### Prompt:
Which lines in the records below contain the word "table"? Copy each of them.

Stored data entries
###

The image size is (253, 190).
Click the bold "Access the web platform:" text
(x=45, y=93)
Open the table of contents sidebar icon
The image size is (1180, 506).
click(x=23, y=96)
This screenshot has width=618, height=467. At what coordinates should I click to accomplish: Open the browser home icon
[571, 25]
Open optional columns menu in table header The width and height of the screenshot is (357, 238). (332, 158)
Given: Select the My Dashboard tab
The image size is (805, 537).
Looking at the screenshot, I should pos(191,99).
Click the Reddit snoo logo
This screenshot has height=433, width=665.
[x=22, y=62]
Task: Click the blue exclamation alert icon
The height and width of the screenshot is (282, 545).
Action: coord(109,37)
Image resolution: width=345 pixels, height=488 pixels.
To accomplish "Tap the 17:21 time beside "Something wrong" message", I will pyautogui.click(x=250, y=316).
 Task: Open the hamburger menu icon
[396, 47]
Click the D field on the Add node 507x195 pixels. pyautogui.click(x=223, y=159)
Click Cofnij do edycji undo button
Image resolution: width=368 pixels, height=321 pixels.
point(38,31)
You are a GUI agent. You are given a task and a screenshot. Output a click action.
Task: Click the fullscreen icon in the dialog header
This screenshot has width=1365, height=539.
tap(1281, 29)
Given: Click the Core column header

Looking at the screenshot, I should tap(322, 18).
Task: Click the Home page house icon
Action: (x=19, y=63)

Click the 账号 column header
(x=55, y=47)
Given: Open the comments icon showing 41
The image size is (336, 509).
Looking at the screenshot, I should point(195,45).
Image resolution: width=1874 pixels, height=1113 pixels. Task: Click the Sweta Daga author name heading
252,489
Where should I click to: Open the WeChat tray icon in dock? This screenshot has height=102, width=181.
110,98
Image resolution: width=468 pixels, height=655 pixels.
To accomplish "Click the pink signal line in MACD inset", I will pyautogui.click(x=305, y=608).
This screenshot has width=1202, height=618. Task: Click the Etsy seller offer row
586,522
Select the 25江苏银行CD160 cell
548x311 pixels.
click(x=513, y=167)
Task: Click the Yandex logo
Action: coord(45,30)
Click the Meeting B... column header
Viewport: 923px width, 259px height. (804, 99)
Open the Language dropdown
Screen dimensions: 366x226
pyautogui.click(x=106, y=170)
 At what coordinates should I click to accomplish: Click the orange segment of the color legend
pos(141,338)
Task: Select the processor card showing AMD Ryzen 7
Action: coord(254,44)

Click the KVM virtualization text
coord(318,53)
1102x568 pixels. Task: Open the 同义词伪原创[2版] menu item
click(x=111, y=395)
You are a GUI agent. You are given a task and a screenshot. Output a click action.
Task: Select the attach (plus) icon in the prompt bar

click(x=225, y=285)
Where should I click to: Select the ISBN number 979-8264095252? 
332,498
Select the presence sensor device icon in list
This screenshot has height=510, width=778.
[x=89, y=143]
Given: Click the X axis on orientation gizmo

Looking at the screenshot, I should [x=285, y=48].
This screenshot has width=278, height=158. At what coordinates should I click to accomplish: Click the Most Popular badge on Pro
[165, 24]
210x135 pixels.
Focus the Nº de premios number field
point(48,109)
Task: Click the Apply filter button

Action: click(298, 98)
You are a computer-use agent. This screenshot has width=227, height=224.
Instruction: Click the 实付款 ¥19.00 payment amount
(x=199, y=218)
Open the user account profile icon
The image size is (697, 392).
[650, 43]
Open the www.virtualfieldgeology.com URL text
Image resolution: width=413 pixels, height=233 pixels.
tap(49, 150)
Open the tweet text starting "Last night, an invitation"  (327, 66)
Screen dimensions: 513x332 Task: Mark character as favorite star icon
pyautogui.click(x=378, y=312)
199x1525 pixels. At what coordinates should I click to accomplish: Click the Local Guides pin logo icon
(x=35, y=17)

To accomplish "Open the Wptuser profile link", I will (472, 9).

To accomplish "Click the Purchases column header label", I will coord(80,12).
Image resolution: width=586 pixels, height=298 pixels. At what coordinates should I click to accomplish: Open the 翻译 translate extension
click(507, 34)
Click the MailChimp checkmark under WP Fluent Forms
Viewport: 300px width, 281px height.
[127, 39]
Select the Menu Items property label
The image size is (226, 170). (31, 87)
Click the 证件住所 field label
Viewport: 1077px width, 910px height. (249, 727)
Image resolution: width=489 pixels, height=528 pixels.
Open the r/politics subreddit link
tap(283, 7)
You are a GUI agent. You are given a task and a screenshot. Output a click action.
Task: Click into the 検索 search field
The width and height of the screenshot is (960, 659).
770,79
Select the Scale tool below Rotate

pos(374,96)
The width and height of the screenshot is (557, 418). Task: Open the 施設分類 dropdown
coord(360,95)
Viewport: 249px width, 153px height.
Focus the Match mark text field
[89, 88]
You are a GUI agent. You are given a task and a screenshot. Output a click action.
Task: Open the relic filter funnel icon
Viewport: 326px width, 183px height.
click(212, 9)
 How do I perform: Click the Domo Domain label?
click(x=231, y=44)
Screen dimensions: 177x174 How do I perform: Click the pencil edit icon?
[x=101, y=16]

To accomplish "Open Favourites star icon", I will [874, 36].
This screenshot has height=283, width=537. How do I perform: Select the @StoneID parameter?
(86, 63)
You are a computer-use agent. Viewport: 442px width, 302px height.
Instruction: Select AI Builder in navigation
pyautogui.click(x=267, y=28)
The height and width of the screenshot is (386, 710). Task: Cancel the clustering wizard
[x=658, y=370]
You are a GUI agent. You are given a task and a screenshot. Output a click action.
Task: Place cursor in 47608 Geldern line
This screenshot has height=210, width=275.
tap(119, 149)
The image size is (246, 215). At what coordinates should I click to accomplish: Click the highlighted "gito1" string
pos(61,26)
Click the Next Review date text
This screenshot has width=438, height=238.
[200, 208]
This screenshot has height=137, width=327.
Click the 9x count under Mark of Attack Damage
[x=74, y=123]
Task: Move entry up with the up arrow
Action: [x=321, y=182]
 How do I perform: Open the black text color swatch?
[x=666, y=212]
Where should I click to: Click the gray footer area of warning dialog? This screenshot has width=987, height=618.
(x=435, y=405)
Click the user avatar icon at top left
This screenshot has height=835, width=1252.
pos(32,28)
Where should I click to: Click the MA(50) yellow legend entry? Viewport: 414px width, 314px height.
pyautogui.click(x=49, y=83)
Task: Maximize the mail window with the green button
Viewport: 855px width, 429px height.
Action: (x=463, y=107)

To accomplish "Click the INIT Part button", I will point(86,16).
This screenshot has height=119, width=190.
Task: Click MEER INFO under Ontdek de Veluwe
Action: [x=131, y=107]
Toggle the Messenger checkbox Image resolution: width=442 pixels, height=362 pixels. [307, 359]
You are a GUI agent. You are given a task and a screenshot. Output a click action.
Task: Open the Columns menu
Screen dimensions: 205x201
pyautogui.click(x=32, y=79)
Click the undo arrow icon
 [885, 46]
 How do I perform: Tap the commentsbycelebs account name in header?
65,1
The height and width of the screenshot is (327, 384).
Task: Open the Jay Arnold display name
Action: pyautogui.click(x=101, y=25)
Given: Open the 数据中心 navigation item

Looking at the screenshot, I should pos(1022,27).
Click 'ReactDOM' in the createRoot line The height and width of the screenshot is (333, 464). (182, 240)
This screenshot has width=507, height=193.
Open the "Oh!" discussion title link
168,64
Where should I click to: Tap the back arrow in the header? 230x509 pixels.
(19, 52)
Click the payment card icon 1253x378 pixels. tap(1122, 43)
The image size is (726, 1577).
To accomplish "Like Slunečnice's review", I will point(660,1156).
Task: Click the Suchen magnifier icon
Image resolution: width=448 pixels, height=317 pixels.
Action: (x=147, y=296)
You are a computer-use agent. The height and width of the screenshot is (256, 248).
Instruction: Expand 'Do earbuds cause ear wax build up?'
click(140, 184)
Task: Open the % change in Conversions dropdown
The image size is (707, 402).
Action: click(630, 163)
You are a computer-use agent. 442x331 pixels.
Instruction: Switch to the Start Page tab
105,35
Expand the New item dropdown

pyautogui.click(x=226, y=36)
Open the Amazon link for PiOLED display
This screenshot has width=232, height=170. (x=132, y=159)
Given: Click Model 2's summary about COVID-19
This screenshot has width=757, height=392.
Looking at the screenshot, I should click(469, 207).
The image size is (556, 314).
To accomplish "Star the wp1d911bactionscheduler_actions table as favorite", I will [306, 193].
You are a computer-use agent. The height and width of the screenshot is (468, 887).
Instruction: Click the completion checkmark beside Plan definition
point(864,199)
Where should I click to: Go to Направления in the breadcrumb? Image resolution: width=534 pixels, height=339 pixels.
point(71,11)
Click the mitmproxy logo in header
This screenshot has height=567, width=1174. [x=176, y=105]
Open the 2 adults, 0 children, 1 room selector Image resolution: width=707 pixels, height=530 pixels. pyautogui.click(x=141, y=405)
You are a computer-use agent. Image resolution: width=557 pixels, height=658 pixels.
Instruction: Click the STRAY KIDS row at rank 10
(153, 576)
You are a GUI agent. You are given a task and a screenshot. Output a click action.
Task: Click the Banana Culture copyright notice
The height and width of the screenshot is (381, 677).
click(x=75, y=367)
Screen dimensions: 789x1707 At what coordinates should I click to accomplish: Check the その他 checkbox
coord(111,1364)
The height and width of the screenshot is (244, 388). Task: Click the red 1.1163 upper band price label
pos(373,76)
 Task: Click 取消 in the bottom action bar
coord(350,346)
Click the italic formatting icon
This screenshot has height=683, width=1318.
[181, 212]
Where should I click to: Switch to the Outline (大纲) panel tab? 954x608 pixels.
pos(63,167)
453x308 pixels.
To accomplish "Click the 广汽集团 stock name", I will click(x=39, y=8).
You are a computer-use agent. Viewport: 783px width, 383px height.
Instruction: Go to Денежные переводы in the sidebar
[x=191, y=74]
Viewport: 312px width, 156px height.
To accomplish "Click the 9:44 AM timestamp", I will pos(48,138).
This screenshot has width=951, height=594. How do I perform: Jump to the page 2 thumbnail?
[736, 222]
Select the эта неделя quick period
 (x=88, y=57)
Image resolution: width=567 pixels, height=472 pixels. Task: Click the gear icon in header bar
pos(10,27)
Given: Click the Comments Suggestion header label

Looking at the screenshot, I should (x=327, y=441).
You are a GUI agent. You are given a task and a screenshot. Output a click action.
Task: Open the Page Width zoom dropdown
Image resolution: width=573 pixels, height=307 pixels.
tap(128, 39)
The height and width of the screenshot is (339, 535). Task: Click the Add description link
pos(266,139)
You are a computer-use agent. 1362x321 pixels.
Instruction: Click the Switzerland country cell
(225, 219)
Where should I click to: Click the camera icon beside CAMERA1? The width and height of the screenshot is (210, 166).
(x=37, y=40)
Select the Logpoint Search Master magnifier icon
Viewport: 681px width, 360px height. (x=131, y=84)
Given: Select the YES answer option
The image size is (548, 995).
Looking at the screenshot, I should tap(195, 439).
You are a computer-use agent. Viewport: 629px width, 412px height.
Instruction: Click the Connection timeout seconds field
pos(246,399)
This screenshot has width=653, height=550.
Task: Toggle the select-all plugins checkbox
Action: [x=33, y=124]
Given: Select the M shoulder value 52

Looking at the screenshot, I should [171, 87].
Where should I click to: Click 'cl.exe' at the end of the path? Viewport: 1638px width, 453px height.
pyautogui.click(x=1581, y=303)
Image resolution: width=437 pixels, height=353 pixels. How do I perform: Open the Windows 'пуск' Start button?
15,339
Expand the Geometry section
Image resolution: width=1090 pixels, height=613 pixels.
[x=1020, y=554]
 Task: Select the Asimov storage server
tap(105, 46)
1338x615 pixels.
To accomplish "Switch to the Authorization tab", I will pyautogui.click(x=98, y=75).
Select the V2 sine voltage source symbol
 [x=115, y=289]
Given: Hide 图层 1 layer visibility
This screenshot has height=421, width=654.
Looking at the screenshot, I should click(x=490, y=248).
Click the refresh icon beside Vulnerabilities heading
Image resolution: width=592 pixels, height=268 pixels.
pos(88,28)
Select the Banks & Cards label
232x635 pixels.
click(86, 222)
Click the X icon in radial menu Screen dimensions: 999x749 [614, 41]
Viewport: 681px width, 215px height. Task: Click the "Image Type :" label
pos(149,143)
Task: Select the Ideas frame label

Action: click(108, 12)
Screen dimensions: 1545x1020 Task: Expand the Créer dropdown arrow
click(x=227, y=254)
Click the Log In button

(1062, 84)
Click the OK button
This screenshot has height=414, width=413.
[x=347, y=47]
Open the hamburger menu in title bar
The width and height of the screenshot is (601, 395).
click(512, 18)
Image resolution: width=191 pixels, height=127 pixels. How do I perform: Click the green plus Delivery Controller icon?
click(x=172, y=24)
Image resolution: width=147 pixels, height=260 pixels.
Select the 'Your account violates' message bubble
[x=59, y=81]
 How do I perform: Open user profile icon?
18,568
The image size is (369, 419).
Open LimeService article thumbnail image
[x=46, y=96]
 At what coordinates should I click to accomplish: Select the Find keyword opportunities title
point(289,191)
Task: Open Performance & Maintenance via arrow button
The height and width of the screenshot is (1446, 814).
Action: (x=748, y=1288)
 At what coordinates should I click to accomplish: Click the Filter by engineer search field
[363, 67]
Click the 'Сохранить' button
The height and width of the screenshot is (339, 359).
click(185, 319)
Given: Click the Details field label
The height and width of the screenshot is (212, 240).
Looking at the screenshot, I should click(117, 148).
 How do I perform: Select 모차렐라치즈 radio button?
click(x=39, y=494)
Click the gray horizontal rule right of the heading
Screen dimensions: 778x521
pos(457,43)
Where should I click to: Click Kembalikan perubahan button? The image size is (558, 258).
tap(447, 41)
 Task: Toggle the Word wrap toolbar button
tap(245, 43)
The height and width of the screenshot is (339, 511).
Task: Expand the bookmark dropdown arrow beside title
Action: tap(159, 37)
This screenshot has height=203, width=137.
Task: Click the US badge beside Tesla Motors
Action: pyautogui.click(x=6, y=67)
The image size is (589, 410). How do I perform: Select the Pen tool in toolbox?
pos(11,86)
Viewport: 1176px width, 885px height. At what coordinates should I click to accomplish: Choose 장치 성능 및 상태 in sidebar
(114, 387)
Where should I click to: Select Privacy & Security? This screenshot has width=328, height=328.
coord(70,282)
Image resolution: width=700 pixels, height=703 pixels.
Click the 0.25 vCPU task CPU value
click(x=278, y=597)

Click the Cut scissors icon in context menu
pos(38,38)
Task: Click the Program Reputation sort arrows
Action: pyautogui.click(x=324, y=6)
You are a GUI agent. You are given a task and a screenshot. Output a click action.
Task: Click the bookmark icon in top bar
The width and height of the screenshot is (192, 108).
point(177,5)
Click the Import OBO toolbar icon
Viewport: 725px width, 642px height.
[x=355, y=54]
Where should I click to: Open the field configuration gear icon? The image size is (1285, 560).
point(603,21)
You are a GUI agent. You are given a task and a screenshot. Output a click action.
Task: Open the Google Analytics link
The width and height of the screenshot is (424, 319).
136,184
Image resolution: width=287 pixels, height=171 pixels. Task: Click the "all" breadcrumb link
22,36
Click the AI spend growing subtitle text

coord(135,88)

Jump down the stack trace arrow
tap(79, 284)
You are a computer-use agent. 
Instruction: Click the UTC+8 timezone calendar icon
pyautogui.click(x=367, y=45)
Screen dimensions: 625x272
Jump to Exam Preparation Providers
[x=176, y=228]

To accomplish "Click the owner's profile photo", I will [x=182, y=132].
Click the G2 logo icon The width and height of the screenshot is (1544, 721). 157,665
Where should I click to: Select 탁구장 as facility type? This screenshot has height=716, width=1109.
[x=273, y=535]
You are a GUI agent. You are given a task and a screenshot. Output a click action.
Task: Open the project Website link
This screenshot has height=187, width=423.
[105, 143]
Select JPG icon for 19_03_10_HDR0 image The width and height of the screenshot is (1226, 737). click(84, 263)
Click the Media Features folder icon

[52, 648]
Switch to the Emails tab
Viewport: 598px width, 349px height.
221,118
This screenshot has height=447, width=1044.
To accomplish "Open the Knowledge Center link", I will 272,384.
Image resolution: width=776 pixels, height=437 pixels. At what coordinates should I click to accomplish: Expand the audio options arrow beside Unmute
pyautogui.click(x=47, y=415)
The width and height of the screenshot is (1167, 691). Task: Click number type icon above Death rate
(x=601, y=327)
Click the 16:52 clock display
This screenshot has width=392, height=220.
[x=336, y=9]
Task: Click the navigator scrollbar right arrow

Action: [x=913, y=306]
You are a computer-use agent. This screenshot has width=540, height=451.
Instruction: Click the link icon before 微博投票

###

### Exercise response:
Open the table of contents sidebar icon
Open optional columns menu in table header The width and height of the screenshot is (357, 238). (332, 158)
To accomplish "Star the wp1d911bactionscheduler_actions table as favorite", I will [306, 193].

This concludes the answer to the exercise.